ECLI:NL:RVS:2002:AE5075
Raad van State
- Hoger beroep
- R.W.L. Loeb
- G.A.A.M. Boot
- Rechtspraak.nl
Hoger beroep tegen besluit burgemeester en wethouders van Voorschoten inzake lichtbakreclame
Op 10 juli 2002 heeft de Afdeling bestuursrechtspraak van de Raad van State uitspraak gedaan in een hoger beroep van appellante tegen een besluit van de burgemeester en wethouders van Voorschoten. Dit besluit, genomen op 14 augustus 2000, verplichtte appellante om binnen zes weken een lichtbakreclame aan de voorgevel en reclameborden aan de zijgevel van haar pand te verwijderen, op straffe van een dwangsom. Appellante heeft bezwaar gemaakt tegen dit besluit, dat op 15 mei 2001 gedeeltelijk gegrond werd verklaard, maar de dwangsom bleef van kracht. De rechtbank te 's-Gravenhage verklaarde het beroep van appellante op 26 september 2001 ongegrond, waarna appellante hoger beroep instelde bij de Raad van State.

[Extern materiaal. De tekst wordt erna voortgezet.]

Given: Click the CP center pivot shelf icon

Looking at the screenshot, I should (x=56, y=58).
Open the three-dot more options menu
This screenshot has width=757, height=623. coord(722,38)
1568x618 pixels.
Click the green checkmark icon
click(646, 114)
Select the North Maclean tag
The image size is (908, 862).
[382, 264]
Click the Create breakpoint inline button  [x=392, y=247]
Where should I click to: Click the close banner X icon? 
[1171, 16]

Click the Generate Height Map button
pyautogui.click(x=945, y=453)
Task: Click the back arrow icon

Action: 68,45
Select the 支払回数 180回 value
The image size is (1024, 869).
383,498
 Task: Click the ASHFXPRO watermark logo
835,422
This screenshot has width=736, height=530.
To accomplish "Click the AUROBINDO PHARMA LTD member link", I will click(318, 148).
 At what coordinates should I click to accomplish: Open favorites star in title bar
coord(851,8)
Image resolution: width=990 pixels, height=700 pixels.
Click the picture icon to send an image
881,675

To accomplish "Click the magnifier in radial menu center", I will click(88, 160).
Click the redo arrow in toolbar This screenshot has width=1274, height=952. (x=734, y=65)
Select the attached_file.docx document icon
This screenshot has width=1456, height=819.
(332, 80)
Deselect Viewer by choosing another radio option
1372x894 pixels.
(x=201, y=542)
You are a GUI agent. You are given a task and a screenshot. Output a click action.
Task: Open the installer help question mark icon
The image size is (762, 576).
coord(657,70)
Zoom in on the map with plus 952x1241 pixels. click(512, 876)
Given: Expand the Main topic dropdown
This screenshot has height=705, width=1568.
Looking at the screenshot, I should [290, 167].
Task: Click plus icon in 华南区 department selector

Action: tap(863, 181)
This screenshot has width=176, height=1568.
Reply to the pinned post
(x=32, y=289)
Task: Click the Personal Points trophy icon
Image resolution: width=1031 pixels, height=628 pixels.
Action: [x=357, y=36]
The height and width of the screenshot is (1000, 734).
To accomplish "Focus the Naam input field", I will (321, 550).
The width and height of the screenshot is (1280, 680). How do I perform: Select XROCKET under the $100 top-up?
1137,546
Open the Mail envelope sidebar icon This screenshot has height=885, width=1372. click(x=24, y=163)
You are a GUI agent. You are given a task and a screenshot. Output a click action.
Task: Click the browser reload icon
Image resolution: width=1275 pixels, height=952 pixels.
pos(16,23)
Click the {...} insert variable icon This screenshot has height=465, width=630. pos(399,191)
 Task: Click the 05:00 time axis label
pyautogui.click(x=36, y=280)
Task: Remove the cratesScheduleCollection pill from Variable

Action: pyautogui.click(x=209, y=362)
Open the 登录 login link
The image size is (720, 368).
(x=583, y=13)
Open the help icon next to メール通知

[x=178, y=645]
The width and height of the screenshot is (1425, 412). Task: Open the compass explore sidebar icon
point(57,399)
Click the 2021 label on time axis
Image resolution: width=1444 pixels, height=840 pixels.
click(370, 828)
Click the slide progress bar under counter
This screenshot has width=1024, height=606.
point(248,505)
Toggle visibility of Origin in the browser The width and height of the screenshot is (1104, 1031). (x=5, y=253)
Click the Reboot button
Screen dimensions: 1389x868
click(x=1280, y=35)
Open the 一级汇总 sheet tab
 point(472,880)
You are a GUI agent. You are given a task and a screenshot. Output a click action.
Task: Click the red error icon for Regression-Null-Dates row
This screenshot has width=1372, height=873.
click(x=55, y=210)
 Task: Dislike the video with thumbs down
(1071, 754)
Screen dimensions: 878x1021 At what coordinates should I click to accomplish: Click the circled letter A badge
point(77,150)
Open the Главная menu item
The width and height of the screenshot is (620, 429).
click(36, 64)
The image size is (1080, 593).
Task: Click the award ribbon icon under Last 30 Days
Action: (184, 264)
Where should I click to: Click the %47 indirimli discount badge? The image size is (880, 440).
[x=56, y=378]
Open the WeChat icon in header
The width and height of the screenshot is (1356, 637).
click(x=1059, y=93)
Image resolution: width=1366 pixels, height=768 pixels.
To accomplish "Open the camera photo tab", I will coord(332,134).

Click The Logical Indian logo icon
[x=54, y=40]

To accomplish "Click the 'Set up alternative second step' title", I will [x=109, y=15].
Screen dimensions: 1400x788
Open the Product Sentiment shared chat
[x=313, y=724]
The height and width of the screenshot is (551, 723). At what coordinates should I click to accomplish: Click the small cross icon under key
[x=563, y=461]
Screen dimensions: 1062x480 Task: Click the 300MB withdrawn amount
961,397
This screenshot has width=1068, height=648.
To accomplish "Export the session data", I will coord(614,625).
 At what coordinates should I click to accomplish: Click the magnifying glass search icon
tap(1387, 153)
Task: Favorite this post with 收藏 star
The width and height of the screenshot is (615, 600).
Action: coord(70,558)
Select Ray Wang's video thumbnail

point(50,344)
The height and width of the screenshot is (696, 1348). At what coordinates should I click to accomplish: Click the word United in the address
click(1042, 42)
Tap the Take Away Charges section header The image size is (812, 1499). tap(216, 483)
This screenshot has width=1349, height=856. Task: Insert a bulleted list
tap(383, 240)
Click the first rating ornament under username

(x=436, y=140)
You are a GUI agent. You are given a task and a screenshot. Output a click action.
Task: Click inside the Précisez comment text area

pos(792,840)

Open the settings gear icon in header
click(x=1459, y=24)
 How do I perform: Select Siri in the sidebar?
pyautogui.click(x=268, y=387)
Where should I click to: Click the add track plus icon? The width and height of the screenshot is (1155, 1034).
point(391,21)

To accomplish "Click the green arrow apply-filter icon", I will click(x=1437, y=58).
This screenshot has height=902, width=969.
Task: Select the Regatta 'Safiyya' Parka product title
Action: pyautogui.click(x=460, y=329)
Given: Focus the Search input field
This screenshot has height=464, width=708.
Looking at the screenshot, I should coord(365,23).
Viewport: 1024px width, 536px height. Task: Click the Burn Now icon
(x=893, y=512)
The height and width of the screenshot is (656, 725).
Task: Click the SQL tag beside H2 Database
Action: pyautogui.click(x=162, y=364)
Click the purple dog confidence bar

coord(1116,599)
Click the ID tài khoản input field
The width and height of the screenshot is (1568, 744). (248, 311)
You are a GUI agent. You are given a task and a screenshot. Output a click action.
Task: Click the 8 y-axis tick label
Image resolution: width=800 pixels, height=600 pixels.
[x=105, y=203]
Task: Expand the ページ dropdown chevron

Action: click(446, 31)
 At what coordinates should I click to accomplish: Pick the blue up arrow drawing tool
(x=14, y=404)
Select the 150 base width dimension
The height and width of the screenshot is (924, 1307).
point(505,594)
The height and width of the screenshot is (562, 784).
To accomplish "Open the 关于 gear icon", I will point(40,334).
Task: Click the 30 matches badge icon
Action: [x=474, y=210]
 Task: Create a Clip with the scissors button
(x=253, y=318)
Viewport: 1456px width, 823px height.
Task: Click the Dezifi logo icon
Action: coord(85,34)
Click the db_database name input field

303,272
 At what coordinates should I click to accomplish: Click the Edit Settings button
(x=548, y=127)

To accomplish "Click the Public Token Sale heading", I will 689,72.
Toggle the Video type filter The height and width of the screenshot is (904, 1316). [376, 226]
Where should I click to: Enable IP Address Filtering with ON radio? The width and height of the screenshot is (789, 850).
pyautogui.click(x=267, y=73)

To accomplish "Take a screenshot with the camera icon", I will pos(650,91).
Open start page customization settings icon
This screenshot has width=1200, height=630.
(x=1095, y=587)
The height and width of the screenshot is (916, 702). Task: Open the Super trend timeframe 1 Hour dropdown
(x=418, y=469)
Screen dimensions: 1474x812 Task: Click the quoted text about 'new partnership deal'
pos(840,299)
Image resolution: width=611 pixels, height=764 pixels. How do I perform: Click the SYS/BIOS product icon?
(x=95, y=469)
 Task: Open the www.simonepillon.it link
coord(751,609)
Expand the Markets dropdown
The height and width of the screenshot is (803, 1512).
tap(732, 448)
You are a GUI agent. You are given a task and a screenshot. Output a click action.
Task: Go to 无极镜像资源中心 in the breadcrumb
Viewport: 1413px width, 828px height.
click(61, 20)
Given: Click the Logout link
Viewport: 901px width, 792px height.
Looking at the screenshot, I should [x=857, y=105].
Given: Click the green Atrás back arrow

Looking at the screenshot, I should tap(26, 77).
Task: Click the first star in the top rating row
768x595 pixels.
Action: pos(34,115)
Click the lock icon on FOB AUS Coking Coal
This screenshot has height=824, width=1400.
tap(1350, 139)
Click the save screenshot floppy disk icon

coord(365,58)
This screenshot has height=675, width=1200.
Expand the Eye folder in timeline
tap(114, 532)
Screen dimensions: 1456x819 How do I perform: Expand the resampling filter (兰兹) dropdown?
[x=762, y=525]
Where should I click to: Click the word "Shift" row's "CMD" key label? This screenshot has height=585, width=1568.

Tijdens de zitting op 14 juni 2002 werd de zaak behandeld, waarbij appellante werd vertegenwoordigd door haar directeur en mr. M.W. Ochten, en de burgemeester en wethouders door mr. H. Wester. De rechtbank had eerder geoordeeld dat voor het aanbrengen van de borden een bouwvergunning vereist was, en dat appellante niet over een dergelijke vergunning beschikte. De rechtbank oordeelde ook dat er geen uitzicht was op legalisering van de borden, en het beroep op het gelijkheidsbeginsel werd verworpen, omdat de burgemeester en wethouders aannemelijk maakten dat handhavend werd opgetreden tegen recente illegale situaties.
De Raad van State bevestigde de uitspraak van de rechtbank en verklaarde het hoger beroep ongegrond. Er was geen aanleiding voor een proceskostenveroordeling. De uitspraak werd in het openbaar gedaan, waarbij mr. R.W.L. Loeb de beslissing vaststelde in aanwezigheid van mr. G.A.A.M. Boot, ambtenaar van Staat.